## Work required
Transcribe every one of the records below verbatim, without altering any character.

* * * *

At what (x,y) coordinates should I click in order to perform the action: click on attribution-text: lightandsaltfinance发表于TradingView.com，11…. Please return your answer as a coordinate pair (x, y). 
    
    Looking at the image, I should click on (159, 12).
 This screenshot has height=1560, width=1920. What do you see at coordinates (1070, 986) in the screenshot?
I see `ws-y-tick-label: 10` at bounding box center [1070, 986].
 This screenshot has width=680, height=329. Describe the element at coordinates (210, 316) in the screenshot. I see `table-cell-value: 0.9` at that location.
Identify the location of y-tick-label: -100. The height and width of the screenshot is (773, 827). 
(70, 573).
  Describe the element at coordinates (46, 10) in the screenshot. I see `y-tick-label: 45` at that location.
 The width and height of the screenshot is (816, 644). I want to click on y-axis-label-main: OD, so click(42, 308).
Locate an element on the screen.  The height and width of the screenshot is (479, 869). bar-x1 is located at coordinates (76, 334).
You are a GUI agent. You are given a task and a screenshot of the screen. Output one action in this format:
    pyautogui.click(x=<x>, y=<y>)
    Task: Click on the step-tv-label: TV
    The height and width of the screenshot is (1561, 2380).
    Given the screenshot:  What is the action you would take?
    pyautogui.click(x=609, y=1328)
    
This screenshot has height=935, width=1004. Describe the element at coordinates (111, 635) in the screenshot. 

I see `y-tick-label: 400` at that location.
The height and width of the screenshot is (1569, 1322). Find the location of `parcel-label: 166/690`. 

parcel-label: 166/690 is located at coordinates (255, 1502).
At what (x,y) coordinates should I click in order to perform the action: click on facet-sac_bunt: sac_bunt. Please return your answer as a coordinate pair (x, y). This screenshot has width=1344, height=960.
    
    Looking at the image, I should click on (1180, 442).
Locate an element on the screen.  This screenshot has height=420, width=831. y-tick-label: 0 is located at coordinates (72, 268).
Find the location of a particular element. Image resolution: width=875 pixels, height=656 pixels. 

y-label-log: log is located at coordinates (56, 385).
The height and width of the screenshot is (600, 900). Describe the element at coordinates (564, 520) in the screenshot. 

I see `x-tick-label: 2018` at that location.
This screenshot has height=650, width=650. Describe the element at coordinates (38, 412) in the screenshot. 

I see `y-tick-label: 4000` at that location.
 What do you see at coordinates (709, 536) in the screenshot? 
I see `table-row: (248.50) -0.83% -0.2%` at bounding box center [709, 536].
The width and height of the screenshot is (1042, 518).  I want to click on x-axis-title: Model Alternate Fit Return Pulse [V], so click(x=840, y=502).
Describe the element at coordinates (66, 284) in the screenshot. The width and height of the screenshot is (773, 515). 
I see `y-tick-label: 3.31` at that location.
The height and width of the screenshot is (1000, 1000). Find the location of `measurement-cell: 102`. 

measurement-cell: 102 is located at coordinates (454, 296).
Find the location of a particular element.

* * * *

## Problem solution
At what (x,y) coordinates should I click in order to perform the action: click on attribution-text: lightandsaltfinance发表于TradingView.com，11…. Please return your answer as a coordinate pair (x, y). 
    
    Looking at the image, I should click on (159, 12).
 This screenshot has height=1560, width=1920. What do you see at coordinates (1070, 986) in the screenshot?
I see `ws-y-tick-label: 10` at bounding box center [1070, 986].
 This screenshot has width=680, height=329. Describe the element at coordinates (210, 316) in the screenshot. I see `table-cell-value: 0.9` at that location.
Identify the location of y-tick-label: -100. The height and width of the screenshot is (773, 827). 
(70, 573).
  Describe the element at coordinates (46, 10) in the screenshot. I see `y-tick-label: 45` at that location.
 The width and height of the screenshot is (816, 644). I want to click on y-axis-label-main: OD, so click(42, 308).
Locate an element on the screen.  The height and width of the screenshot is (479, 869). bar-x1 is located at coordinates (76, 334).
You are a GUI agent. You are given a task and a screenshot of the screen. Output one action in this format:
    pyautogui.click(x=<x>, y=<y>)
    Task: Click on the step-tv-label: TV
    The height and width of the screenshot is (1561, 2380).
    Given the screenshot:  What is the action you would take?
    pyautogui.click(x=609, y=1328)
    
This screenshot has height=935, width=1004. Describe the element at coordinates (111, 635) in the screenshot. 

I see `y-tick-label: 400` at that location.
The height and width of the screenshot is (1569, 1322). Find the location of `parcel-label: 166/690`. 

parcel-label: 166/690 is located at coordinates (255, 1502).
At what (x,y) coordinates should I click in order to perform the action: click on facet-sac_bunt: sac_bunt. Please return your answer as a coordinate pair (x, y). This screenshot has width=1344, height=960.
    
    Looking at the image, I should click on (1180, 442).
Locate an element on the screen.  This screenshot has height=420, width=831. y-tick-label: 0 is located at coordinates (72, 268).
Find the location of a particular element. Image resolution: width=875 pixels, height=656 pixels. 

y-label-log: log is located at coordinates (56, 385).
The height and width of the screenshot is (600, 900). Describe the element at coordinates (564, 520) in the screenshot. 

I see `x-tick-label: 2018` at that location.
This screenshot has height=650, width=650. Describe the element at coordinates (38, 412) in the screenshot. 

I see `y-tick-label: 4000` at that location.
 What do you see at coordinates (709, 536) in the screenshot? 
I see `table-row: (248.50) -0.83% -0.2%` at bounding box center [709, 536].
The width and height of the screenshot is (1042, 518).  I want to click on x-axis-title: Model Alternate Fit Return Pulse [V], so click(x=840, y=502).
Describe the element at coordinates (66, 284) in the screenshot. The width and height of the screenshot is (773, 515). 
I see `y-tick-label: 3.31` at that location.
The height and width of the screenshot is (1000, 1000). Find the location of `measurement-cell: 102`. 

measurement-cell: 102 is located at coordinates (454, 296).
Find the location of a particular element.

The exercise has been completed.